● **Task requirements**:
A – In the chin-up forum thread, what did one poster learn to be in their movement when their chins went up?
B – Write out the part of the chin-up forum thread from "Maybe you should" to "the same too.".

Read a couple good old forum posts on chins (ZEB, Charlemagne’s), but they seem to run counter to everything I’ve heard preached on MarineOCS.com, which is to max out a lot. I don’t care about my max weighted chin at all, just getting to 20. Any suggestions, especially from Marines?

I don’t have any advice, but just wanted to mention that I’ve always thought 20 pullups was a respectible accomplishment. Good luck. I’m curious, does every marine have to get 20? How strict are they on form - is kipping allowed?

Pullups don’t work all of your back muscles. Add horizontal pulling and external rotation of the shoulder exercises.

I think once you “wake up” some lazy muscles, you’ll gain some reps very quickly.

I recommend trying this routine posted by one of the local authors on this site. He offers an excellent progression plan for building up your chin-ups/ pull-ups.

Maybe you should ask this in the War Room, I’m guessing they would have the answer for you.

I tried doing Keep your Chin up, and following it strictly just didn’t give me the right gains.

I had to mod it until it I couldnt call it the same program anymore. You may have to do the same too.

I found my chins went up when I learned to be lat-dominant in my movement.

Secondly, teaching myself speed was the next most important factor to maxing my number of chins. Most people will look confuzzled when I tell you to do DE work for your chins, but it really helped.

It would get to the point where I would literally push myself down from the top of the chin to get down faster, because, the shorter the set, the more reps I could complete. I guess you can equate it to powerlifters ‘rowing’ a bench bar to their chest instead of letting it drop. Or Olympic lifters ‘pulling’ themselves underneath a clean.

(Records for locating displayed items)
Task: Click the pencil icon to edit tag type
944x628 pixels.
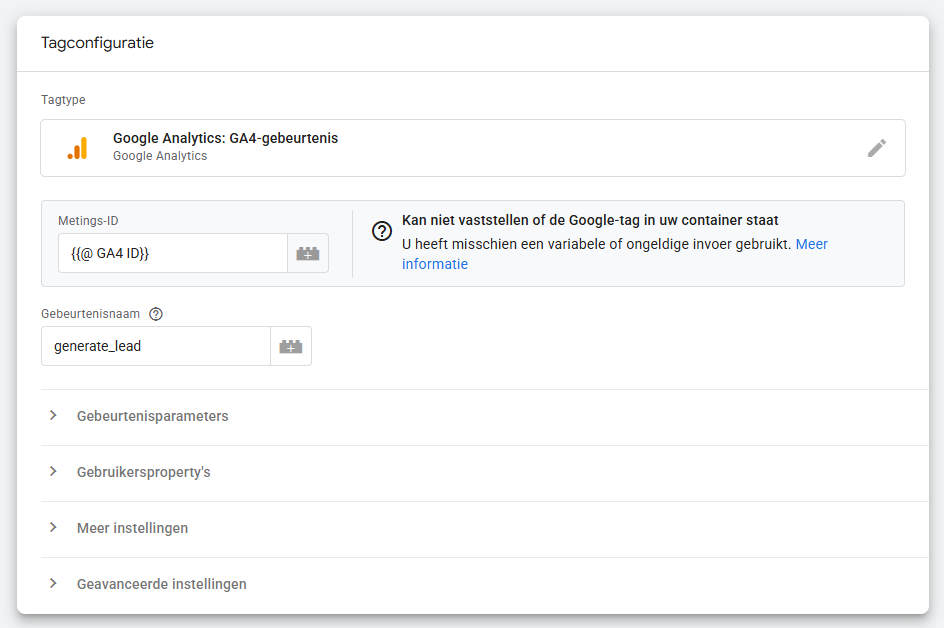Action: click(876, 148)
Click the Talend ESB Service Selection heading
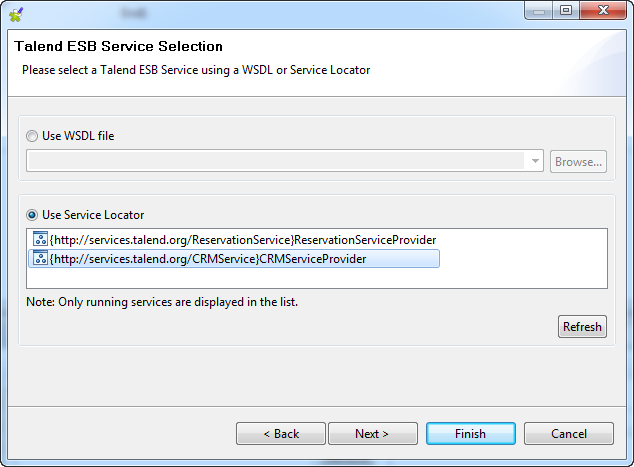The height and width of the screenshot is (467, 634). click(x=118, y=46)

● **Outputs**:
A – Lat-dominant.

B –
Maybe you should ask this in the War Room, I’m guessing they would have the answer for you.

I tried doing Keep your Chin up, and following it strictly just didn’t give me the right gains.

I had to mod it until it I couldnt call it the same program anymore. You may have to do the same too.